-- Start of Passage shown --
Jim,

I promised to write again so here it is. 

I contacted this list because I am totally incompetent as to music
software. I iterated many times what I wanted, though ideal as it may
seem. All I want is to write a score into a notation package as Finale
and then play the results as realistically as possible and record the
results. The whole thing is 3 songs for a demo CD. Although my
technological competence is quite good, I don't see how the software
works, never having the opportunity to work with any package. 

As I understand, I need a sequencer, a sampler and of course some CD
authoring program. I've done video production, that is, recorded my own
rehearsals and concerts with a decent amateur grade camcorder (720/480
lines) and 48 Khz stereo sound, my own engineering, micing, etc and some
sound editing in Vegas Studio Platinum 6. So digital editing is not a
stranger to me at all. However, composition with music software is. 

Now, because of the huge output of the list's members due to my innocent
question, some things cleared in my cluttered and unadvised mind. What
remains to be found out is how "realistic" Finale's output is indeed. In
general, many packages' rendition of orchestral sounds are quite decent.
However vocals are a different thing. Some packages are good, others not
at all so good. It also depends on the sample to be sure. 

Technically, what I need is lots of chopping of samples into single notes
to be able to put them back to back and turn them into melodies. Also,
the accompaniment would have to be similarly obtained. But once I have
all the guitars' and singers' scales I can combine them by laying them on
different tracks. Here is what I don't know: If I write the music into
Finale and have the single note samples worked out, will the sequencer in
Finale render the score correctly right away or some other software will
have to be used for translating the notated score into output? I assume
that this would be the job of the sequencer. But since Finale doesn't
seem to have a sampler, will I need an external sampler to obtain the
single samples?
-- End of Passage shown --
-- Start of Data lines --
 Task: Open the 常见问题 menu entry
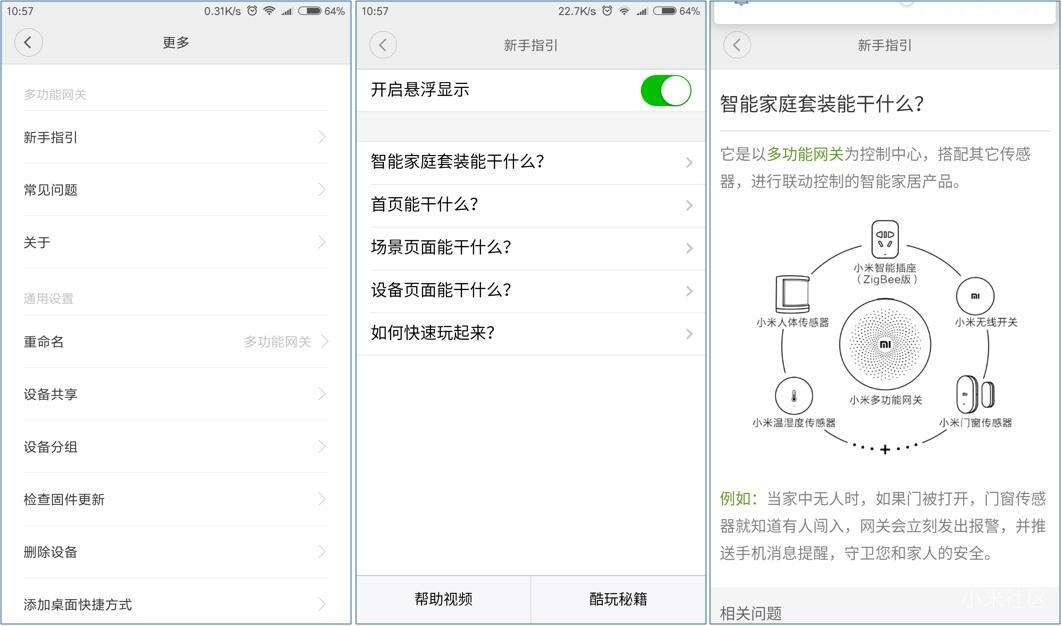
-- End of Data lines --
-- Start of Data lines --
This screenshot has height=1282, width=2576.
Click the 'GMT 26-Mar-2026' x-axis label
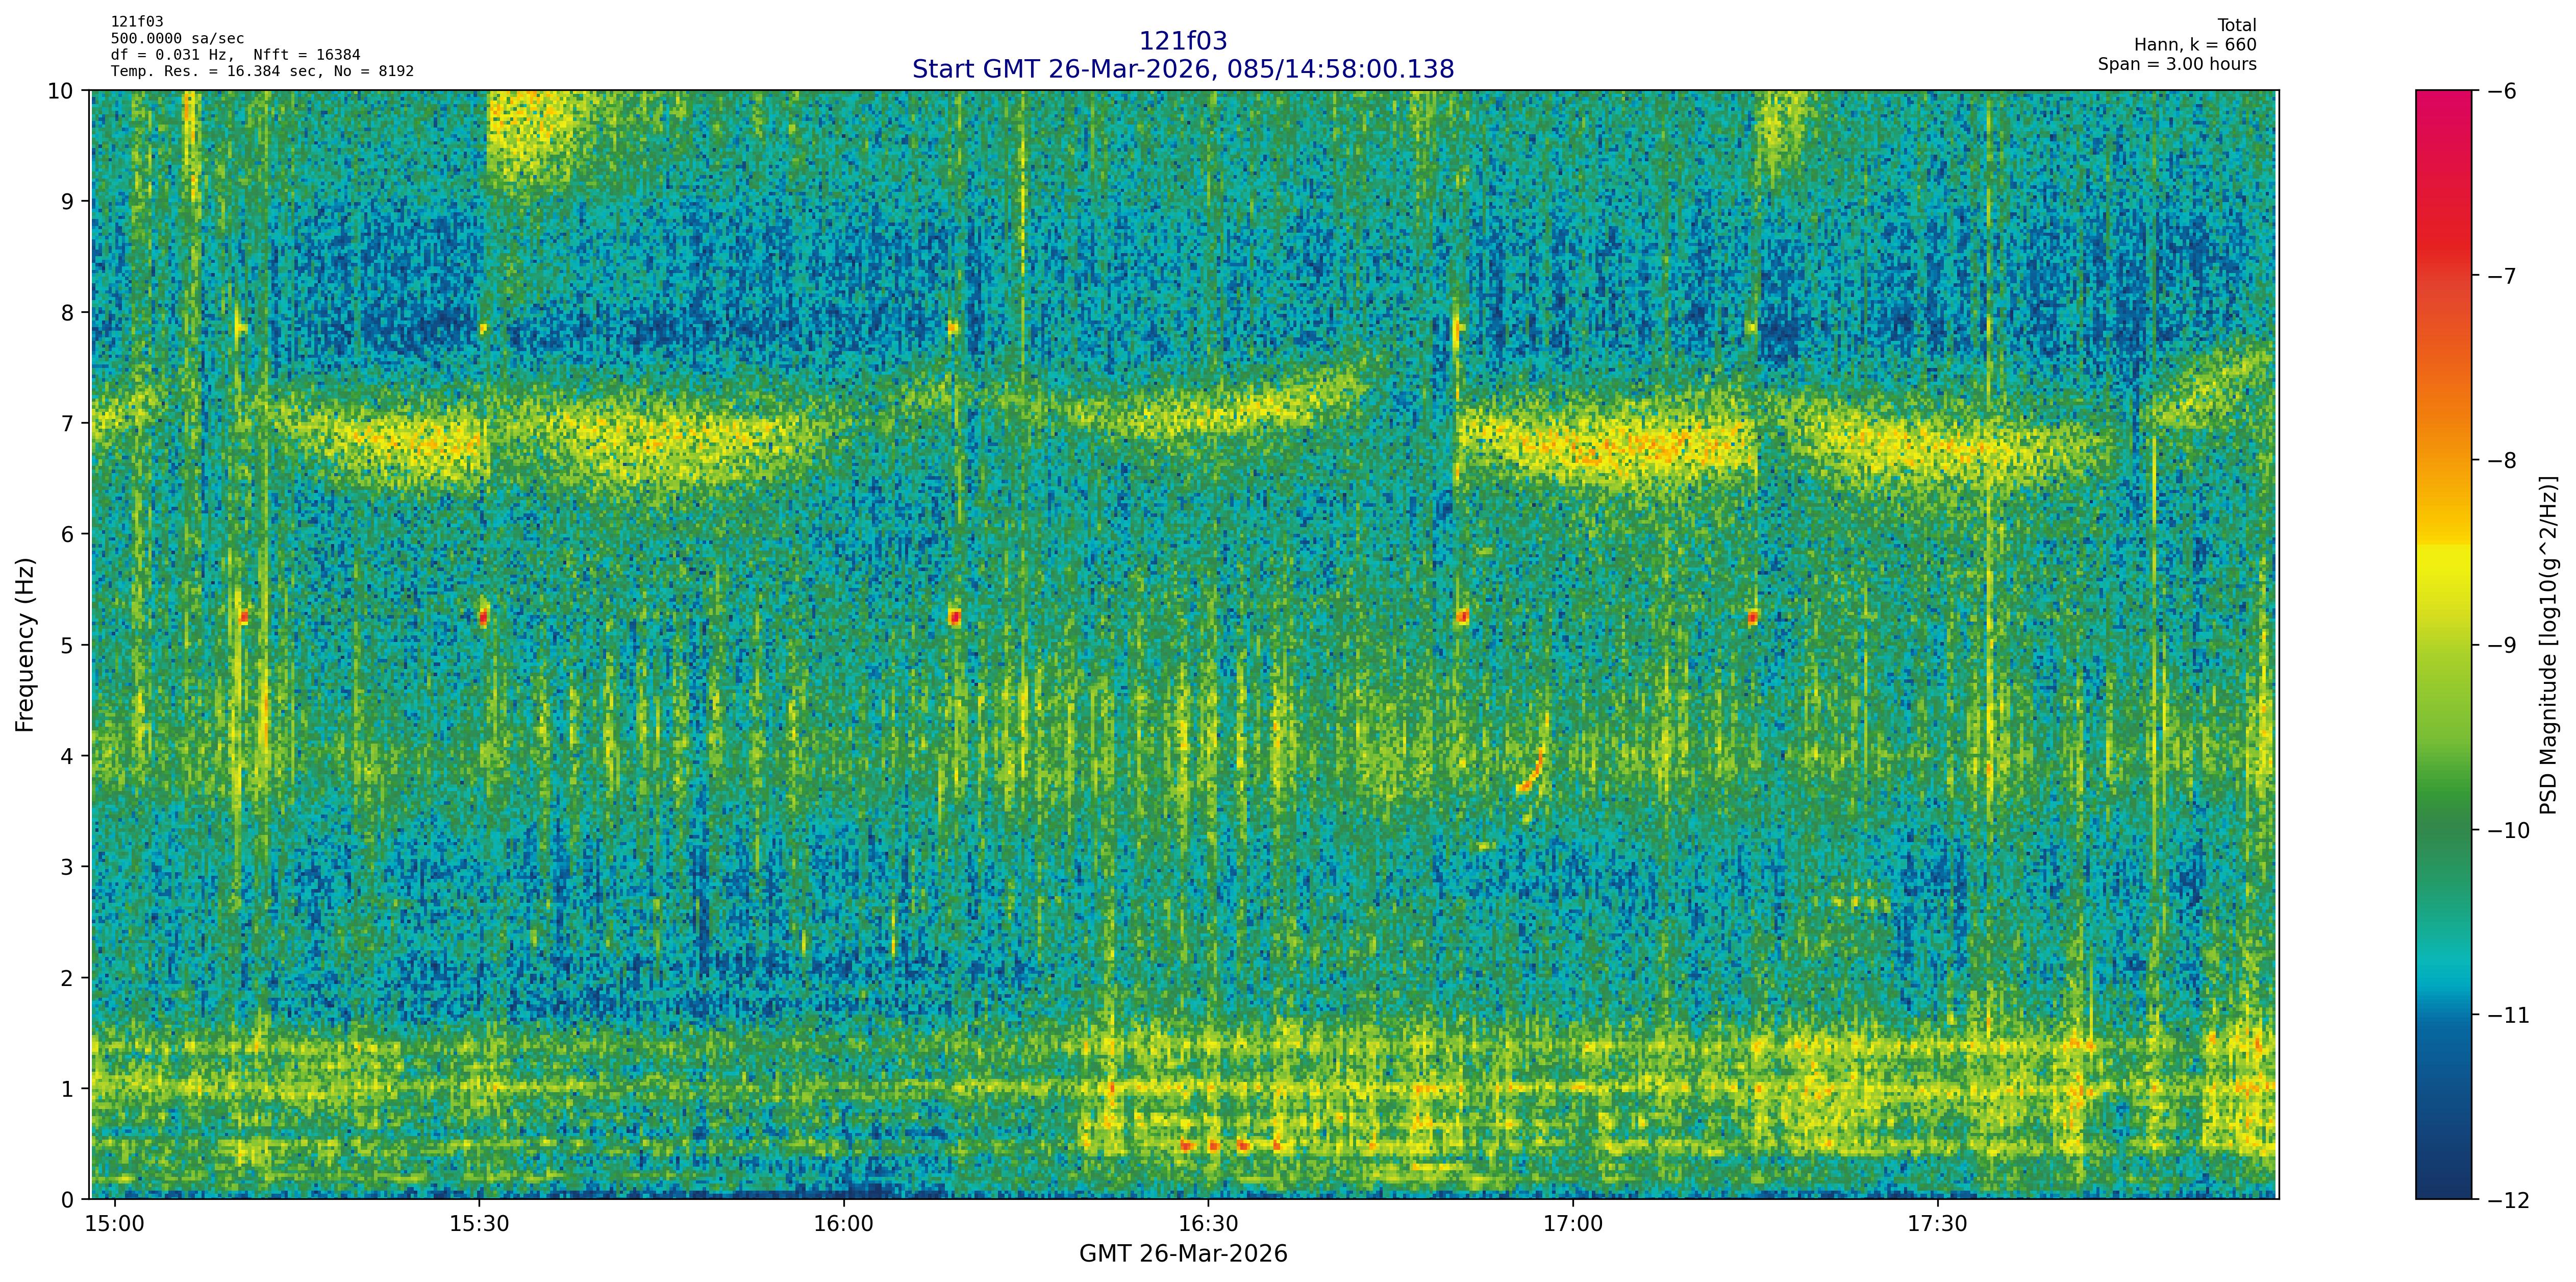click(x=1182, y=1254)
-- End of Data lines --
• **Aim 1**: Decide whether each statement below agrees with the message addressed to Jim, and support each yes or no with the deciding words quoted from that message: (a) the writer has recorded rehearsals and concerts with a camcorder; (b) the writer has previously worked with music software packages; (c) the demo CD is to contain five songs.
• **Aim 2**: Write the next part of the message addressed to Jim, beginning after its final question about needing an external sampler.

• **Exercise result 1**:
(a) Yes: "recorded my own rehearsals and concerts with a decent amateur grade camcorder"
(b) No: "never having the opportunity to work with any package."
(c) No: "The whole thing is 3 songs for a demo CD."

• **Exercise result 2**:
I assume that that will be the case. This is why I put the question in
the first place and am advocating integrated packages.

Sincerely John.

On Wed, 4 Oct 2006 22:47:08 -0400 "Williams, Jim"
<[EMAIL PROTECTED]> writes:
> Yes, David, I would have a different definition of a sequencer.
> I find the MIDI tool to be rather unwieldy in Finale.
> My definition of a sequencer would include some kind of editable 
> piano-roll view as well as the ability to draw controller data using 
> a mouse and edit MIDI at the event-list level.
>  
> The only notation program that approaches being a decent sequence is 
> Overture 4.  It has the piano roll, an on-score MIDI editor, the 
> ability to draw controller data, and the ability to manipulate MIDI 
> with ease at the individual note level. It is also a full VST 
> host...ANY VSTi, not just Native Instruments VSTi.  It can also 
> humanize reasonably well.
>  
> All of this is incredibly time-consuming, if not impossible, using 
> the Finale MIDI tool.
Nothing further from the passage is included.